In this article the aberdeen technical team look at how executors of an estate can reclaim IHT if stock markets fall, through share loss relief.
The fallout from President Trump’s announcement of tariffs on goods entering the US has had markets across the world in turmoil. The general advice right now for most investors might be to take the long term view, hold tight and wait for markets to recover. However, that is generally not an option for the executors of a deceased’s estate.
Advising the executors of a deceased client can be a sensitive and challenging time especially if they are also the beneficiaries of the estate. But where the client died before the current market volatility can present some new challenges.
An executor’s role is to collect in the deceased’s assets, pay any liabilities and distribute the proceeds to the estate beneficiaries. They can’t play the long game, nor can they try and time the markets.
IHT must be paid on the estate value at the date of death, even though some of the assets in the estate may subsequently take a significant hit on the back of stock market falls.
In this scenario relief may be available allowing the executors to reclaim some of the IHT they have already paid. This is known as IHT share loss relief. This allows the IHT bill to be recalculated if the executors sell quoted shares/collective investments at a loss during the administration period.
Sell or transfer shares
Executors must decide whether to sell assets or transfer the ownership to the beneficiary. They may be inclined to pass the shares directly to a beneficiary allowing them to decide on the best time to sell. If the shares haven’t recovered by the time they are sold any losses can be carried-forward to use against any other gains they may have.
But by passing the shares to the beneficiary they could be missing out on relief from IHT at 40% to save CGT at 18% or 24%. Relief is only available when executors sell shares and it is generally not available when they are passed in-specie to a beneficiary. So it can be beneficial to dispose of the shares and pass the proceeds, potentially including the reclaimed IHT, to the beneficiary who is free to reinvest it as they choose.
Executors have up to 12 months from the date of death to sell the quoted shares if they wish to claim the relief. Administering certain estates can be a lengthy process so executors may need to keep this deadline in mind if they plan to reclaim IHT already paid.
Although the sale must be made within 12 months of the date of death, relief can still be claimed up to five years later using form IHT35.
How relief is given
Before they can sell, executors will normally need to obtain a grant of probate which they will not get until IHT has been paid. This will be based on the value of the estate at the date of death.

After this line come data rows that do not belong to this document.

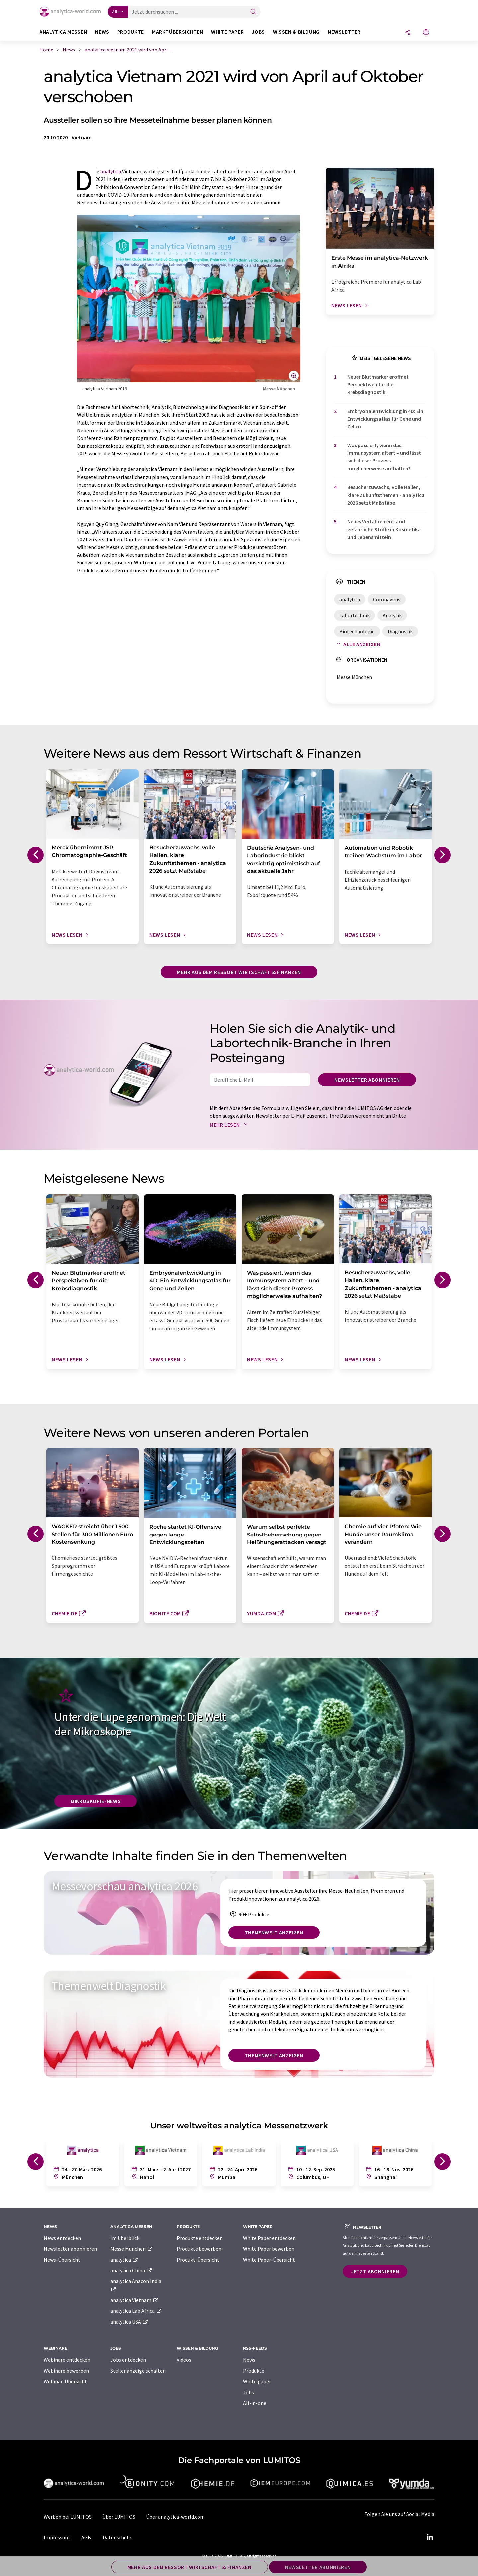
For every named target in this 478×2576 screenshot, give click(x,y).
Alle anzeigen (357, 644)
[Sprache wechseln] (426, 33)
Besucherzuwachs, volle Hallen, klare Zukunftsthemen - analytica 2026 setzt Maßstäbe (386, 495)
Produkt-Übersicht (198, 2259)
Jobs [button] (258, 32)
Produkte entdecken (200, 2238)
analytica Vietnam (134, 2300)
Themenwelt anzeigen (274, 1932)
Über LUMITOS (118, 2516)
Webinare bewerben (66, 2370)
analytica (110, 171)
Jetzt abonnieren (375, 2271)
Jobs (248, 2392)
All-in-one (254, 2403)
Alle (116, 12)
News (249, 2359)
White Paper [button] (227, 32)
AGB (86, 2537)
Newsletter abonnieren (367, 1079)
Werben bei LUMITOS (68, 2516)
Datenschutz (117, 2537)
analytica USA (129, 2321)
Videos (184, 2359)
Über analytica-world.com (175, 2516)
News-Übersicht (62, 2259)
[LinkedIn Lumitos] (429, 2537)
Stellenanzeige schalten (138, 2370)
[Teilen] (407, 33)
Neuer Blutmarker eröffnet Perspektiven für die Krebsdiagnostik (378, 384)
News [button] (102, 32)
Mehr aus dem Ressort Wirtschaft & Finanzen (239, 972)
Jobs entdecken (128, 2359)
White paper (257, 2381)
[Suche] (253, 12)
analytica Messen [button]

Loss relief on the sale of quoted shares (excluding AIM shares) is claimed by electing to substitute the ‘date of death’ value in the IHT account with the actual sales value. IHT is recalculated on the lower value of the estate, and a repayment of IHT will follow.
Claim or not claim?
IHT and CGT are closely linked. If IHT is paid on an asset on death then generally there isn’t a charge to CGT at the same time
Claiming the IHT loss relief
A claim for IHT loss relief on the sale of shares will also amend the base cost for CGT. The executors will normally acquire the shares or OEICs at a base cost equal to the value at the date of death (often referred to as ‘market uplift’). If a claim is made for a loss on sale of shares, then the base cost for CGT will also be reduced to the proceeds from the sale. Effectively, this means that executors will not benefit from the loss twice.
Not claiming IHT loss relief – the CGT benefits
If there is no IHT payable on the estate, there would seem little point in claiming for loss relief. For example, smaller estates, or estates which are passing to the surviving spouse will not see any benefit.

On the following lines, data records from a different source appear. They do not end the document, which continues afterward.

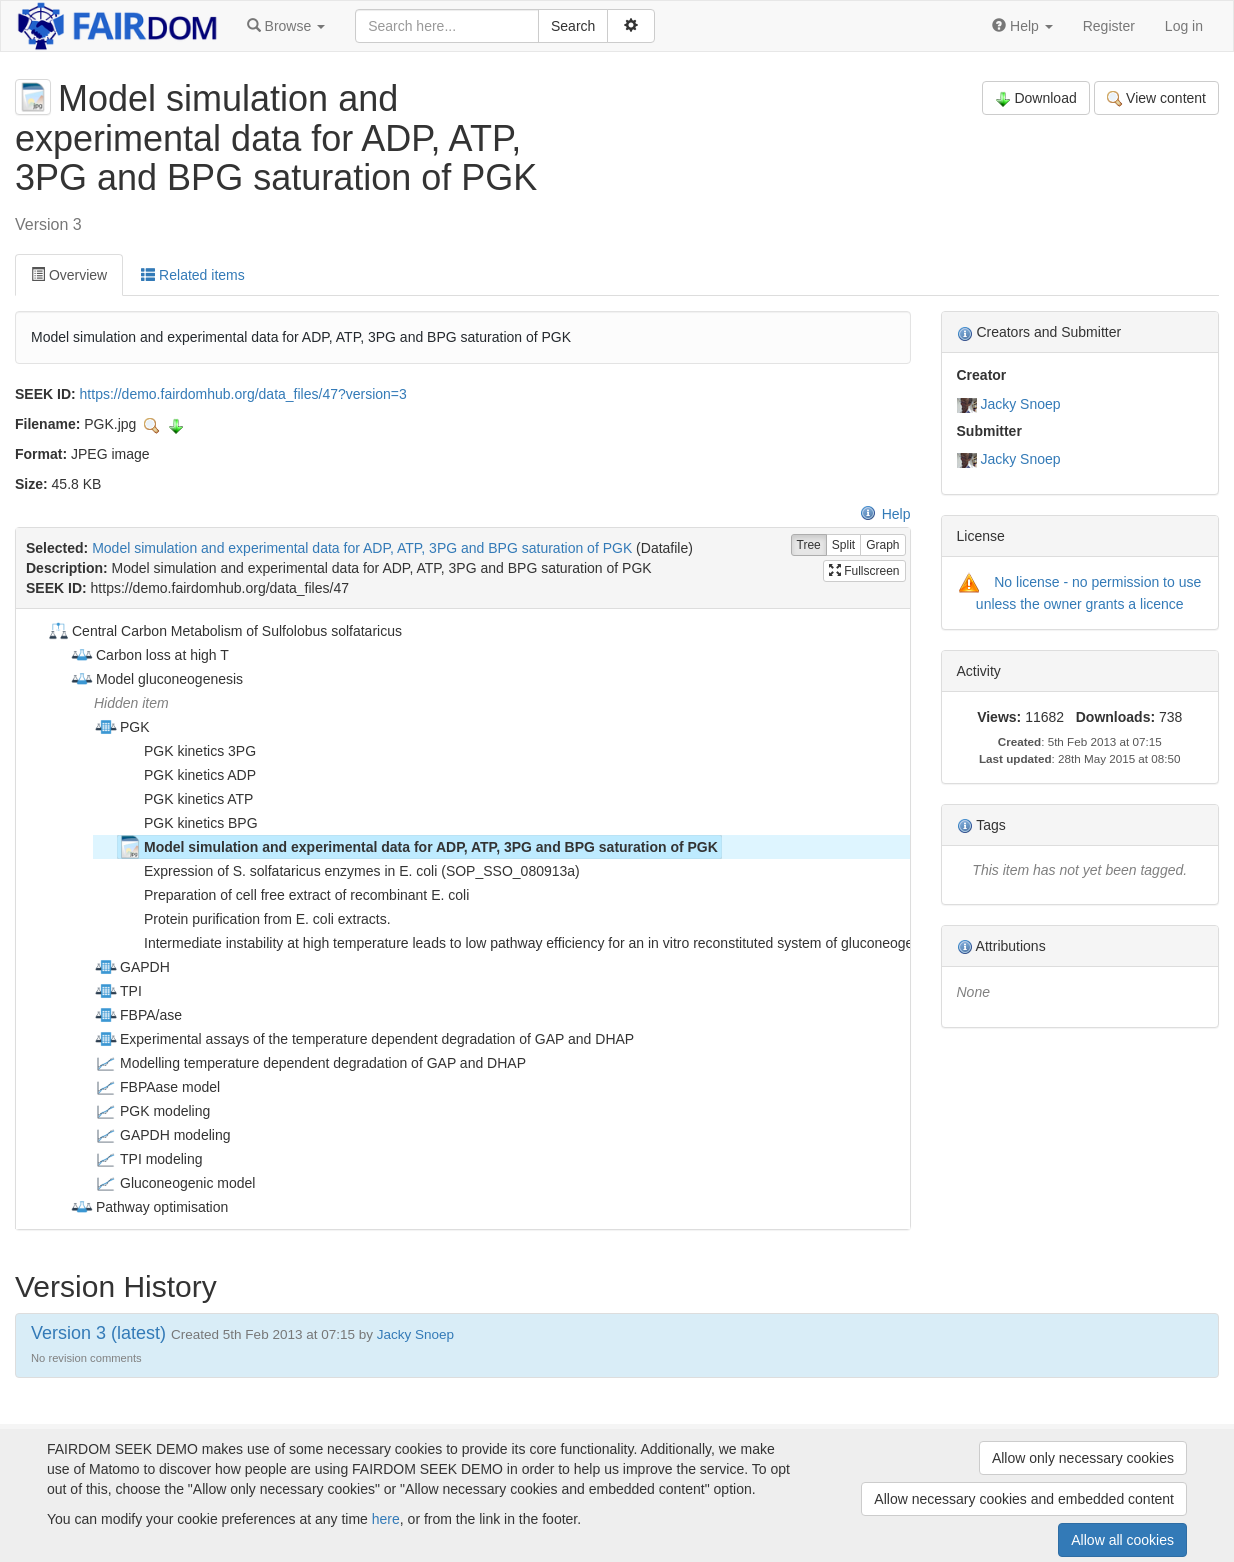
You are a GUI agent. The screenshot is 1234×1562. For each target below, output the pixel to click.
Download (1036, 98)
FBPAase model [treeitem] (157, 1087)
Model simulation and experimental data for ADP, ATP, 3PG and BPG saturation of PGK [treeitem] (418, 847)
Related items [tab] (192, 275)
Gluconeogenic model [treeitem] (174, 1183)
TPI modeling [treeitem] (148, 1159)
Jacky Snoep (1020, 404)
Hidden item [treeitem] (131, 703)
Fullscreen (864, 571)
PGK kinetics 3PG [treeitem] (187, 751)
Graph (882, 545)
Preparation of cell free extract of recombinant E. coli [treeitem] (293, 895)
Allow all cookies (1122, 1540)
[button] (286, 26)
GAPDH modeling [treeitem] (162, 1135)
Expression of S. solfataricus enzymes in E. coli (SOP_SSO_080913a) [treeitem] (349, 871)
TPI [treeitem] (118, 991)
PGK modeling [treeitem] (152, 1111)
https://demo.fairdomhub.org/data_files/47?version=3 (243, 394)
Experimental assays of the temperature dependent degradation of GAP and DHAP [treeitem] (364, 1039)
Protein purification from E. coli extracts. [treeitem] (254, 919)
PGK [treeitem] (122, 727)
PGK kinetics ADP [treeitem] (187, 775)
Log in (1184, 26)
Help (885, 514)
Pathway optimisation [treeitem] (149, 1207)
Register (1109, 26)
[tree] (462, 919)
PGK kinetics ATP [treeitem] (185, 799)
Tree (809, 545)
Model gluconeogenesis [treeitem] (156, 679)
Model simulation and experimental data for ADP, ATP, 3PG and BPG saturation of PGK (362, 548)
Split (843, 545)
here (386, 1519)
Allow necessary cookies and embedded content (1024, 1499)
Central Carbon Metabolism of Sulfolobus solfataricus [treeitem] (224, 631)
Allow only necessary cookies (1083, 1458)
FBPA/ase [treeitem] (138, 1015)
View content (1156, 98)
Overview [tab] (69, 275)
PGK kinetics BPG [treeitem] (188, 823)
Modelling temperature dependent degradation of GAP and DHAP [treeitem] (310, 1063)
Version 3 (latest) (98, 1333)
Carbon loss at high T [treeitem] (149, 655)
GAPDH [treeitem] (132, 967)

If executors are selling the shares anyway, there may be more benefit to using the loss to offset other capital gains on any other assets in the estate.
Alternatively, they could distribute the shares in specie to a beneficiary as part of their share of residue. The acquisition cost of the shares for the beneficiary would be their value at the date of death, allowing them to potentially sell at a loss which they could use against gains on their own portfolio, or wait for the share price to recover to their date of death value, effectively giving them a ‘tax free’ gain.
Of course, if IHT can be reclaimed, then the resulting 40% saving is always going to beat the CGT saving of 24%. This means that there will be more residue to distribute to the beneficiaries of the estate.
Even if shares are transferred at a loss to beneficiaries, the top rate of CGT saved is 24% for higher and additional rate taxpayers.
Planners should note that the amount of relief that can be claimed will be reduced, or wiped out completely, if qualifying shares showing a gain are also sold in the 12 months after death.
Summary
The current market fluctuations created by Trump’s tariffs and the ensuing trade war will undoubtedly create situations where share values may have fallen since the date of death. Share loss relief may help to recover those losses during the administration of the estate and protect inheritances.